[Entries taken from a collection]
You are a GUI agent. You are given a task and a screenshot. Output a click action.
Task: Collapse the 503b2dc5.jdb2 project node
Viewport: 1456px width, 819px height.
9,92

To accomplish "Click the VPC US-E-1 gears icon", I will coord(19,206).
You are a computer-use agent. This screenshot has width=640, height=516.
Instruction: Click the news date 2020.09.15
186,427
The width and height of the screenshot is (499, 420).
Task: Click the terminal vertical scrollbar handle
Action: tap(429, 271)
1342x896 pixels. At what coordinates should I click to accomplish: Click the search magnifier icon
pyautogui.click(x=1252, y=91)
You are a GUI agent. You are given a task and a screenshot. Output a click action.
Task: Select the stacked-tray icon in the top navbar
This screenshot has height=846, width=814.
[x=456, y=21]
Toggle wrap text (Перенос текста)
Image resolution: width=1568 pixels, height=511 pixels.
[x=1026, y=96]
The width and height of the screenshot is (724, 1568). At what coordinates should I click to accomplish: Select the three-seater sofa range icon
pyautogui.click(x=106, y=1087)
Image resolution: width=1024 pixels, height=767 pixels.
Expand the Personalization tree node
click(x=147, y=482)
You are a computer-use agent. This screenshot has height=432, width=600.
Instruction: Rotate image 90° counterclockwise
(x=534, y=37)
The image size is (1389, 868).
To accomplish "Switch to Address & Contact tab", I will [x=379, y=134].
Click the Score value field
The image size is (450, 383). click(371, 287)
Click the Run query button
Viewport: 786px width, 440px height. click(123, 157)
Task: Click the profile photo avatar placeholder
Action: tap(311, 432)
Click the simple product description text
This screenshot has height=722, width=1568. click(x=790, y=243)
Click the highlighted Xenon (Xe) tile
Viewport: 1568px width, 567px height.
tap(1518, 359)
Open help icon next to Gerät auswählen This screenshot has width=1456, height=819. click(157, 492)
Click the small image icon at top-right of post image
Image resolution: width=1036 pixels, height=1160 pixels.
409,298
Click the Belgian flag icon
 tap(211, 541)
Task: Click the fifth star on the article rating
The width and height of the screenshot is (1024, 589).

Assigned task - Every line above should be output exactly as it stands.

Task output -
You are a GUI agent. You are given a task and a screenshot. Output a click action.
Task: Collapse the 503b2dc5.jdb2 project node
Viewport: 1456px width, 819px height.
9,92

To accomplish "Click the VPC US-E-1 gears icon", I will coord(19,206).
You are a computer-use agent. This screenshot has width=640, height=516.
Instruction: Click the news date 2020.09.15
186,427
The width and height of the screenshot is (499, 420).
Task: Click the terminal vertical scrollbar handle
Action: tap(429, 271)
1342x896 pixels. At what coordinates should I click to accomplish: Click the search magnifier icon
pyautogui.click(x=1252, y=91)
You are a GUI agent. You are given a task and a screenshot. Output a click action.
Task: Select the stacked-tray icon in the top navbar
This screenshot has height=846, width=814.
[x=456, y=21]
Toggle wrap text (Перенос текста)
Image resolution: width=1568 pixels, height=511 pixels.
[x=1026, y=96]
The width and height of the screenshot is (724, 1568). At what coordinates should I click to accomplish: Select the three-seater sofa range icon
pyautogui.click(x=106, y=1087)
Image resolution: width=1024 pixels, height=767 pixels.
Expand the Personalization tree node
click(x=147, y=482)
You are a computer-use agent. This screenshot has height=432, width=600.
Instruction: Rotate image 90° counterclockwise
(x=534, y=37)
The image size is (1389, 868).
To accomplish "Switch to Address & Contact tab", I will [x=379, y=134].
Click the Score value field
The image size is (450, 383). click(371, 287)
Click the Run query button
Viewport: 786px width, 440px height. click(123, 157)
Task: Click the profile photo avatar placeholder
Action: tap(311, 432)
Click the simple product description text
This screenshot has height=722, width=1568. click(x=790, y=243)
Click the highlighted Xenon (Xe) tile
Viewport: 1568px width, 567px height.
tap(1518, 359)
Open help icon next to Gerät auswählen This screenshot has width=1456, height=819. click(157, 492)
Click the small image icon at top-right of post image
Image resolution: width=1036 pixels, height=1160 pixels.
409,298
Click the Belgian flag icon
 tap(211, 541)
Task: Click the fifth star on the article rating
The width and height of the screenshot is (1024, 589).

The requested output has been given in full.